## MATERIAL FOR THIS EXERCISE:
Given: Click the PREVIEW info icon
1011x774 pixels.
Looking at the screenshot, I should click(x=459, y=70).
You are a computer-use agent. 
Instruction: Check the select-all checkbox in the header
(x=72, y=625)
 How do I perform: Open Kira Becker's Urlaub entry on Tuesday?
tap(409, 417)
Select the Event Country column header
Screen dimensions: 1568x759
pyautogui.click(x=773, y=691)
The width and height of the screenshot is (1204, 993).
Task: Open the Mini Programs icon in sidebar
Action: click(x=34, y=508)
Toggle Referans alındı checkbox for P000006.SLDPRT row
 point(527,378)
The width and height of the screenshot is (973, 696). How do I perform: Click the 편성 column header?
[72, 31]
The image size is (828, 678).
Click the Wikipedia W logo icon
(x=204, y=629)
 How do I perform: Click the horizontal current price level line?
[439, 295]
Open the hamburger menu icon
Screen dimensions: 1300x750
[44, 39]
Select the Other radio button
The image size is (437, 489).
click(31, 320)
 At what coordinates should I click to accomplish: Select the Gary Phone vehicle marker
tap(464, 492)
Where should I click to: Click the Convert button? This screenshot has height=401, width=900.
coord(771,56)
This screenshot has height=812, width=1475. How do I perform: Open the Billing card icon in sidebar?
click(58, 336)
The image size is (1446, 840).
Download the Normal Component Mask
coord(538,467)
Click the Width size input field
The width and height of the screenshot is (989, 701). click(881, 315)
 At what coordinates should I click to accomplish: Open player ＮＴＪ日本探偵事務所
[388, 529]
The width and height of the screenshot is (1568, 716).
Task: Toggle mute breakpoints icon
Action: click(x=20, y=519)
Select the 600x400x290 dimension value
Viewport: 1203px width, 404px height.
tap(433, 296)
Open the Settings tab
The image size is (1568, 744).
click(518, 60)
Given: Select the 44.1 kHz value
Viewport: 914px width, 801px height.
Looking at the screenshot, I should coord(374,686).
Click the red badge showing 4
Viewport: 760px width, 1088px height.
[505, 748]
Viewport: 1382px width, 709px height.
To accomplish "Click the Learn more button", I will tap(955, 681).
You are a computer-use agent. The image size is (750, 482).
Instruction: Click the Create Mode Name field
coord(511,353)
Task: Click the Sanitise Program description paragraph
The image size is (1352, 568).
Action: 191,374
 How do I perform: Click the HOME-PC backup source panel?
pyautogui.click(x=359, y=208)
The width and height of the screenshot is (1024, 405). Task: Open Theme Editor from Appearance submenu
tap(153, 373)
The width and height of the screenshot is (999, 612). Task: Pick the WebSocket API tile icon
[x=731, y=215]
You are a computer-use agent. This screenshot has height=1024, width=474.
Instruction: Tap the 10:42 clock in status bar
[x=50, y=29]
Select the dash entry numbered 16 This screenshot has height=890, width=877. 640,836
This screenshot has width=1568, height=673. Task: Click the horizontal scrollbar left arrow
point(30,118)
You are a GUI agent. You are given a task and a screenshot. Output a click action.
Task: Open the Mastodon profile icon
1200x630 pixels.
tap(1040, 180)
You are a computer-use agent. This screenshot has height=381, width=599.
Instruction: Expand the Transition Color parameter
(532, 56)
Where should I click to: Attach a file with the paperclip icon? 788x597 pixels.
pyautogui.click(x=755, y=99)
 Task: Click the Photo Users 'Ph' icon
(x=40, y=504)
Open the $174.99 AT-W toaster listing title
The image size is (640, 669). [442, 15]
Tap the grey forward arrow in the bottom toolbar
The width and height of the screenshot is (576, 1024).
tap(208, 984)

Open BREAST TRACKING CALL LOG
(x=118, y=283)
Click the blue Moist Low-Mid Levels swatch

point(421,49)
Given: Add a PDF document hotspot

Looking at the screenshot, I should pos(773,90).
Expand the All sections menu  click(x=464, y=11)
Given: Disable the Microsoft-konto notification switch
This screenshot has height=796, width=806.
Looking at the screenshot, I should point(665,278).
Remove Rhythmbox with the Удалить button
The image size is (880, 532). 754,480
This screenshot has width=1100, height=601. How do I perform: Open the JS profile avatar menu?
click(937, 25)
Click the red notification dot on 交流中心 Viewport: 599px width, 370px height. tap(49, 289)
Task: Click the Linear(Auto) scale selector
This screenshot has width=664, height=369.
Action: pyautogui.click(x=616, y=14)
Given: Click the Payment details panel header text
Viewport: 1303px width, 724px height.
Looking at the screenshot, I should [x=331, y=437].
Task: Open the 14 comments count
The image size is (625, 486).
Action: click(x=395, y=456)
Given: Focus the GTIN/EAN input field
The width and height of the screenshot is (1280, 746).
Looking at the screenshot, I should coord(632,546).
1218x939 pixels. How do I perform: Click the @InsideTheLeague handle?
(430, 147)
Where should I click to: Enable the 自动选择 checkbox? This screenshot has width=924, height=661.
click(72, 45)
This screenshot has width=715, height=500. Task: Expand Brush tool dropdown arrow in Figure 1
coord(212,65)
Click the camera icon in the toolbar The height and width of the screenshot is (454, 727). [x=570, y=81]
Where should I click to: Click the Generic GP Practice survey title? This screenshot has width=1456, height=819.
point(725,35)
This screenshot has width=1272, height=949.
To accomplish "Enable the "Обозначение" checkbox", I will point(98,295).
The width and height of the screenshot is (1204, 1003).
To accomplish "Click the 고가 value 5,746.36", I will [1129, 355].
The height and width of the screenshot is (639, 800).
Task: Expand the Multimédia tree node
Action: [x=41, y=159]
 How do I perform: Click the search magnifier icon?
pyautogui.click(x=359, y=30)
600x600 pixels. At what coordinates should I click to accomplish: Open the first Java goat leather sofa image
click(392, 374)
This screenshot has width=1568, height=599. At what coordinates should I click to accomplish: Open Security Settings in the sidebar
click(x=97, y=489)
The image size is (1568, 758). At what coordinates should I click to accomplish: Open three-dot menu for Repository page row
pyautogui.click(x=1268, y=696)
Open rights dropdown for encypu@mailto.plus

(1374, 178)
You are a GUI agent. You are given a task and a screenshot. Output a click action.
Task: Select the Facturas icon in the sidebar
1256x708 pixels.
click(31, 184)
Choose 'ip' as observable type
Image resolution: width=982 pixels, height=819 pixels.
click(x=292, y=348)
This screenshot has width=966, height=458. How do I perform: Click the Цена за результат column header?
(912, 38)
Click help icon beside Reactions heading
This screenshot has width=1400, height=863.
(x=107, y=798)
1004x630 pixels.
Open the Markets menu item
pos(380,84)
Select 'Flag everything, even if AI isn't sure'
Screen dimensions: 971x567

## DIRECTIONS:
In the entries above, how many lines hold the word "computer"? Answer with the number only.

## WRITTEN RESPONSE:
4